Washington ski resorts may be suffering for want of snow, but folks are hitting the slopes in Hell this week, as I once again toss kudos in directions I usually fling insults. A couple days ago I blogged in support of a forward-looking higher-ed funding proposal from two of the state GOP’s best legislators. And today I’m enthusiastically linking to a piece posted on (gasp…) Sound Politics!
Matt Rosenberg quite rightly ridicules State Sen. Don Benton (R-Vancouver) for missing the first 17 meetings of the Early Learning, K-12 and Higher Education Committee, before suddenly showing up at a hearing to grandstand on one of his own bills. And there’s plenty more to ridicule Benton for, as Columbian Watch so aptly chronicles here, here, here… and here.

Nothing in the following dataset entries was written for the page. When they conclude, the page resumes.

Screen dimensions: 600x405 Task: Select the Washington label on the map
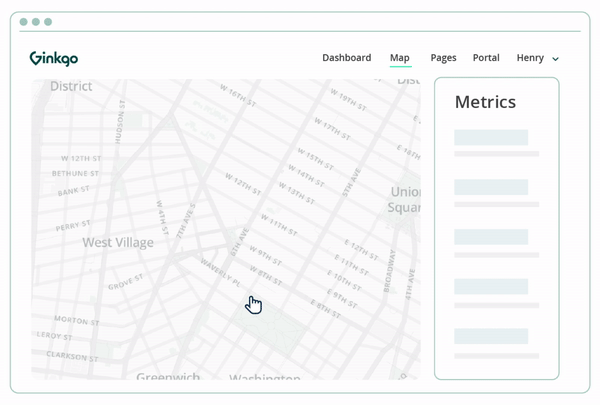(x=265, y=378)
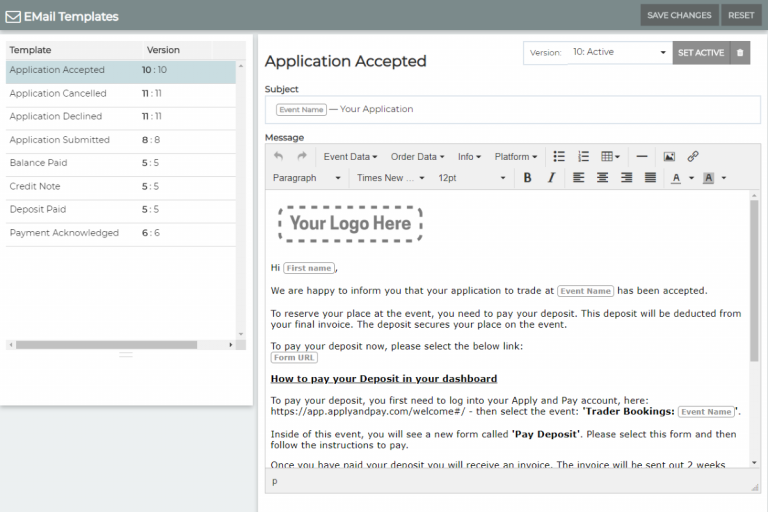
Task: Open the Version dropdown
Action: pos(618,53)
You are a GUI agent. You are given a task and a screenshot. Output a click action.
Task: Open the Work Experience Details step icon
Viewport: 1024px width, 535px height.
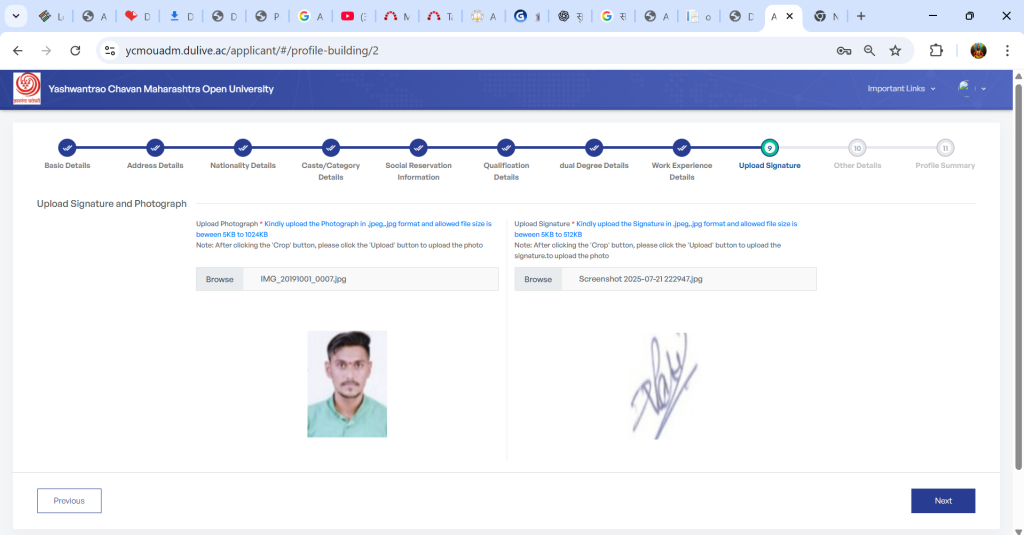click(x=681, y=147)
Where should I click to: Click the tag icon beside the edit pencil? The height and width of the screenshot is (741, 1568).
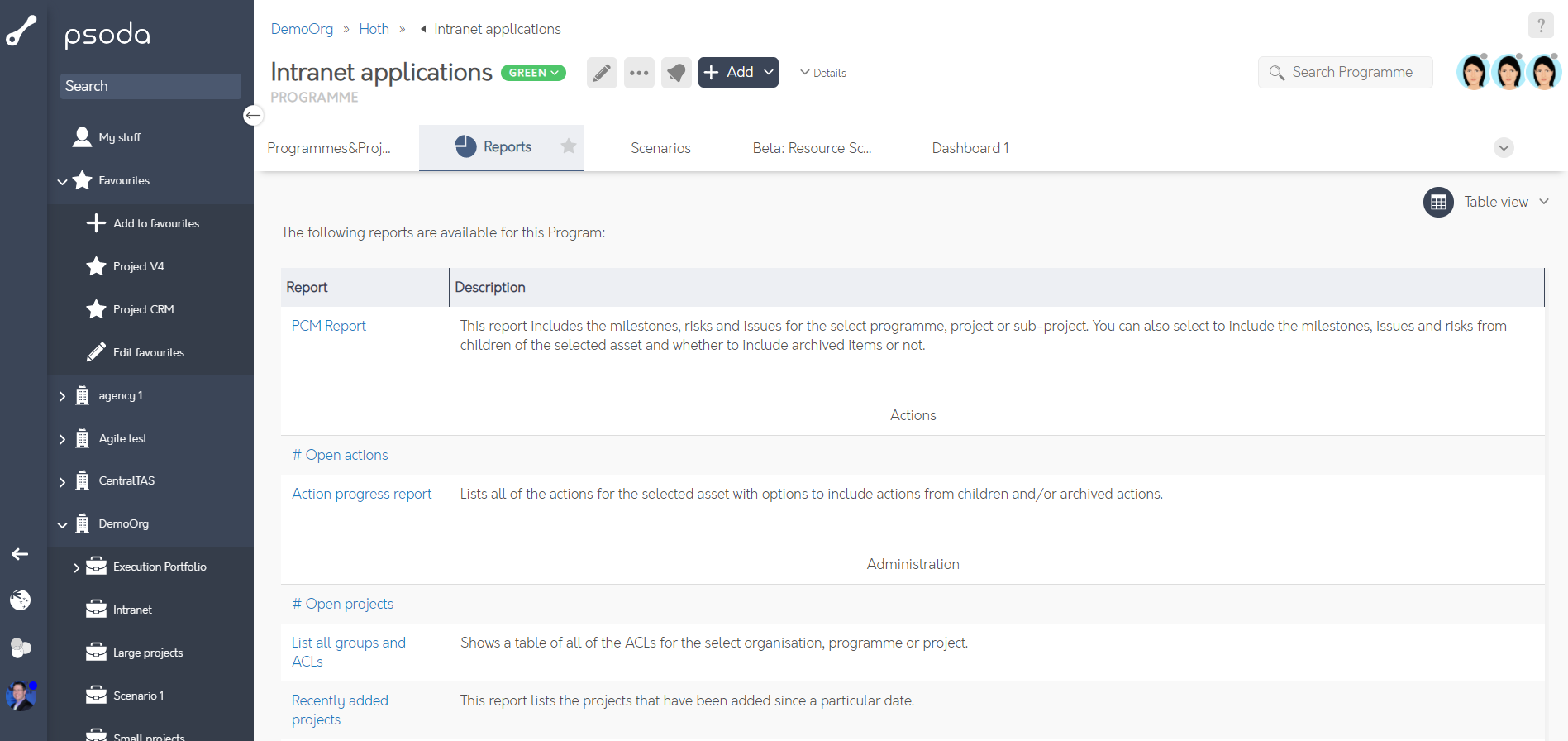point(676,72)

Reading the comments on Matt’s blog entry, it appears some of (u)SP’s regulars have taken umbrage at Matt for daring to criticize one of their own… but their outrage is misdirected. Benton is more likely to appear on the side of a milk carton than at a committee hearing, and as Elizabeth Hovde points out in The Columbian, he simply isn’t doing the job for which he was elected.
Critics of Benton must be giddy. Not only has the senator made himself an easy target, giving fiscal conservatives a bad name, he isn’t around to exert his influence on various issues. As a person who would vote the way Benton does much of the time, especially on spending issues, I find it maddening that Benton foes are getting a better deal out of his re-election than his fans.
Matt deserves some credit for criticizing Benton’s job performance — however much he may agree with his ideology — and for doing so on a forum that tends to denounce Republicans only for perceived violations of party loyalty. I don’t generally agree with his politics (and I thought his take on my “Horse’s Ass” initiative to be particularly humorless,) but Matt has always struck me as more intellectually honest than most of his fellow unSounders.